I was reading a post by Arthur over at SimplyOutdoors.Net the other night. He had an excellent post on baiting deer. After reading his post, I found that we have some of the same opinions about baiting Deer.
I've never given much thought to baiting Deer until recently. When I moved to Texas 8 years ago, I was amazed at how many people here used corn feeders. If you didn't know any better, you'd think that a Deer couldn't be killed in Texas unless you had a corn feeder!
What's even more bizarre is that a lot of Texas hunters do not consider sitting over a corn feeder as baiting!
In the area where we hunt in Oklahoma, more and more hunters are using corn feeders. I personally do not see the attraction. I've tried it and I believe it's a bunch of Deer pellets. Sure, I saw Deer, quite a few Deer to be exact. But it just wasn't for me.
However, I'll be the first to put a lot of work in and grow a food plot. I'll take a good food plot over any type of feeder any day.
I never stopped to think about it, but I guess you can consider food plots as baiting also. If that's so, so be it. Unfortunately, where we hunt in Oklahoma, many of the landowners raise Cattle to supplement their income. If a good food plot will attract Deer, it'll attract Cattle a helluva lot faster, especially in Winter! Needless to say, we don't plant many food plots!
I believe baiting Deer is a personal decision. Each Hunter has to decide whether or not they feel okay hunting over bait. It doesn't matter if that bait is a truckload of Sugar Beets, a corn feeder or a food plot.
Baiting Deer - The Good
I believe the can be positive aspects of baiting Deer. For one thing, if you practice harvesting Does, it can help you remove Does that are straining herds in over populated areas.
Also, if you're putting out a lot of bait, it may help Deer put on a little more fat before Winter arrives. This may help many of them make it through Winter and to Spring greenup.
Baiting deer can also be a good thing for new hunters. How many of you could remain rock still when you first started Deer hunting? New hunters want to see Deer! Even if they don't get the opportunity to take one. It's better to see Deer, even over a bait pile, than to spend the whole day shivering and moving around because you're bored, wishing you were back home playing video games.
Baiting Deer - The Bad
In some areas, a Deer herd can become dependent on bait. This isn't good if you stop putting it out after Deer season.
Over the last few years, I've also read stories of Hunters sitting over bait piles after hours or after the season has closed and poaching deer.
Probably the worse thing about baiting is that it can spread disease's among the Deer herd. If you live in an area that has cases of Chronic Wasting Disease, you really need to take a long hard look at baiting.

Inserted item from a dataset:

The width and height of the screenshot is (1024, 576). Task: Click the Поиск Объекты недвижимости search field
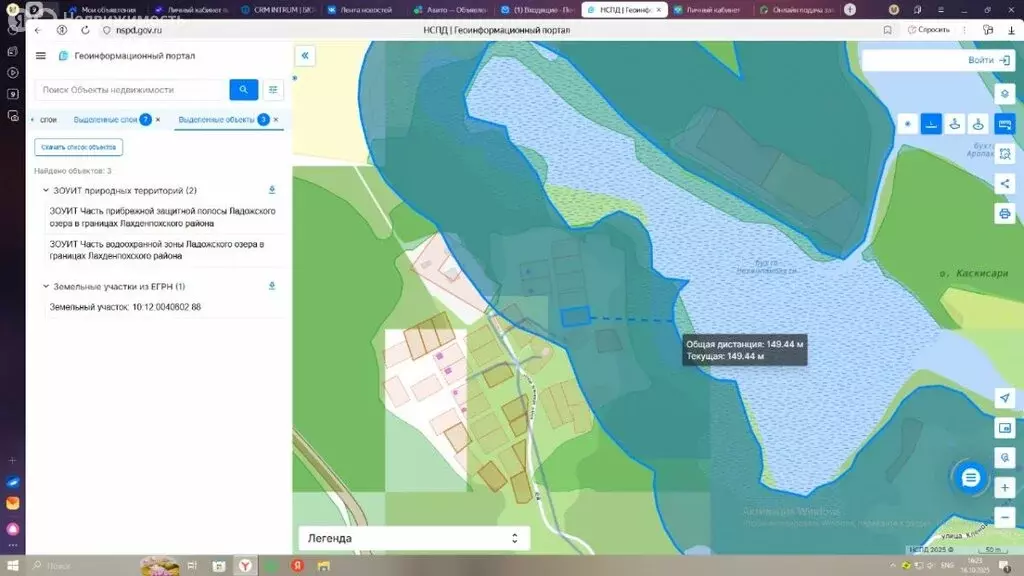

Deer are browsers. They don't feed at trough's like Cows. Think more in terms of Goats. They take a nip here and a bite there. When Deer feed at bait piles, pieces of food get mouthed and left behind. Other deer can pick these pieces of food up and eat them. If the first Deer was diseased, the disease is passed on. By concentrating Deer in one area with bait, diseases's can spread through the herd quickly, having a devastating and long lasting effect on local Deer herds.
Baiting Deer - The Ugly
If there is one thing that turns me off about baiting, it's that most Hunters stop doing it as soon as Deer season is over.
Why is that a problem?
Because Deer season ends just as Winter is ramping up. If Deer are used to supplementing their browse habits by stopping by a bait pile or corn feeder, then all of a sudden it's gone, it can have devastating effects on the herd during the Winter. Especially the further North you are.
That's why I prefer food plots. They're there for many months. Some are there year round. They feed Deer through the Winter and into the most nutritional challenging time of year, just before Spring green up.
Hey Hunters, if you're going to bait, at least keep the bait out until Spring greenup arrives!
Better yet, plant food plots. It's less likely to pass disease and the Deer will get long lasting benefits from it. And you won't have to think about putting out more feed on Sunday afternoon, you can stay in and watch football!
As a final note, in some States, baiting and feeding wild Deer is against the law. So make sure you read all the regulations before putting out that pile of corn!